As drive access is usually going through the Linux SCSI layer, I think the timeout case is completely handled by this layer. According to this documentation, it tries the command several time after having reset the drive, then the bus, then the host, etc. If none of this works, the SCSI layer will offline the device. At this point, I think the md layer just "discovers" that one drive is gone, and mark it as missing (failed). Is this correct?

Drive reported error

Some drives can be configured to report a read error after a certain timeout is reached, thus aborting internal recovery attempts. This is called ERC (or TLER, CCTL). The disk timeout is usually configured to trigger before the OS timeout (or hw RAID controller), so that the latter knows what really happened instead of just "waiting and aborting".

My question is: how does Linux (and md) handle drive-reported read errors?

Will it try again, do something clever, or just offline the drive without going through all attempts described in "Kernel timeout" above? Is md even aware when such a thing happens?

Some people suggest that ERC is dangerous on Linux as it will not give enough time for the drive to try to recover. They also say that ZFS-raid is nice because if a read error occurs, it will compute the missing unreadable sector data thanks to RAID redundancy, and overwrite it back on the drive. The latter should then stop trying to read the nasty sector, automatically mark it as bad (not to be used anymore), and remap it on a nice sane sector.

Is md also capable of doing this?

Best Answer

This is described in some detail in the md(4) man page, section RECOVERY.

[...] a read-error will instead cause md to attempt a recovery by overwriting the bad block. i.e. it will find the correct data from elsewhere, write it over the block that failed, and then try to read it back again.
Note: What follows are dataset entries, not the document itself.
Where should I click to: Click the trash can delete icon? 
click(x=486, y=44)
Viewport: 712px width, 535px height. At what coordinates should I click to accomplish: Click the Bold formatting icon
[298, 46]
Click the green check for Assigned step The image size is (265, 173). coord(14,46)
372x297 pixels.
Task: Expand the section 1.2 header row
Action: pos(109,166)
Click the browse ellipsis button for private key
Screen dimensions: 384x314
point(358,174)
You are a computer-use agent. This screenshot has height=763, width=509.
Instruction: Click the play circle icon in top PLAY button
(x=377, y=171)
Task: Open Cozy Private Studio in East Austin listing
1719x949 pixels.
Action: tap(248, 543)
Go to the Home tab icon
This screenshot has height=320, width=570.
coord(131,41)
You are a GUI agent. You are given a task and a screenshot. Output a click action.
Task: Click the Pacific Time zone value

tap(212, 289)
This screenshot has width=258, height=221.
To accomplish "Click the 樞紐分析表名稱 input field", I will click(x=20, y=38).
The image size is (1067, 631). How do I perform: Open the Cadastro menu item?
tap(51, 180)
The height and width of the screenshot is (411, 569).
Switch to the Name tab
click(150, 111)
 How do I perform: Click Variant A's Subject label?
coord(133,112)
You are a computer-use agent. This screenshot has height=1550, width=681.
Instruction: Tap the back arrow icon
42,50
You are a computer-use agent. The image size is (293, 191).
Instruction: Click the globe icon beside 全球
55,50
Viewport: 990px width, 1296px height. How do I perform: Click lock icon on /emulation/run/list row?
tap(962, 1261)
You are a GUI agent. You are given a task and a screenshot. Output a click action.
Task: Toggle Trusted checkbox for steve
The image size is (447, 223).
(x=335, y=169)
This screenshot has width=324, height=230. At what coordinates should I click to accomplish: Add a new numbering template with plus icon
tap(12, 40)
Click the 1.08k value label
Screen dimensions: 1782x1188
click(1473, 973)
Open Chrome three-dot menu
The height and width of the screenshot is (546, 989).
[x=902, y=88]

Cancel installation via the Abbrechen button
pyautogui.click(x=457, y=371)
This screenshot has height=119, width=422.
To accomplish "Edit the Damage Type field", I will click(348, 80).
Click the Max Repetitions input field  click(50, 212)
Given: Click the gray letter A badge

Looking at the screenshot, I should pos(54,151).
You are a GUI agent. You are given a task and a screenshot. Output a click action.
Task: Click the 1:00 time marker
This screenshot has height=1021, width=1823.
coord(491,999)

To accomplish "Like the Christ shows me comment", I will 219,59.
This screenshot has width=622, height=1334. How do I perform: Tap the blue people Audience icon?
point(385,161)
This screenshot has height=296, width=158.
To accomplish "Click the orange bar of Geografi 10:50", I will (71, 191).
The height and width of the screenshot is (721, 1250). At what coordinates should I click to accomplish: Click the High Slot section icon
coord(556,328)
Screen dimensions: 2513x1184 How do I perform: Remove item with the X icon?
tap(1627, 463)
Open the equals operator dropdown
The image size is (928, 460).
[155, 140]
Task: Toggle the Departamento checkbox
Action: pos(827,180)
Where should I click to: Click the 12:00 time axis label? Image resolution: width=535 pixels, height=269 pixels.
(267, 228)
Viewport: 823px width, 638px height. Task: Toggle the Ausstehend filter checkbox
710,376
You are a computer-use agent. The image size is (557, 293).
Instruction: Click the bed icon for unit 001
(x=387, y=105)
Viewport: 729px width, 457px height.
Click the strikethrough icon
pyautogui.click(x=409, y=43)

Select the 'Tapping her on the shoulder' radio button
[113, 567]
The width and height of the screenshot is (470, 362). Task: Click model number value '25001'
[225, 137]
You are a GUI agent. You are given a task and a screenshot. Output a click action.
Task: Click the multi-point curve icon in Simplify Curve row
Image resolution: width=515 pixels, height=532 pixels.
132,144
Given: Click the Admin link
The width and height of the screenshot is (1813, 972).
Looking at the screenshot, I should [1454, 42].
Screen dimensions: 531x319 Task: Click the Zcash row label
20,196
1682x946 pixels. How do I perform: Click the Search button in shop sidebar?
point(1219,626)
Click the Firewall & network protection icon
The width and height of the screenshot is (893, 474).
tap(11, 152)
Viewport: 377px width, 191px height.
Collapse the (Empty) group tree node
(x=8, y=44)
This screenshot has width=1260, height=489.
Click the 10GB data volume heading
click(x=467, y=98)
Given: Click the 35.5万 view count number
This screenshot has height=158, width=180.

If either the write or the re-read fail, md will treat the error the same way that a write error is treated, and will fail the whole device.

As for timeouts, while there are reports of drives getting kicked out if they were in standby, it's never actually happened for me. I have 7 HDDs which usually spin down (as the main system runs off SSD and can get by without HDD access for long periods of time) and it works without a problem (except that md wakes one drive after the other instead of all-at-once).

I guess it depends on what the other layers report to md.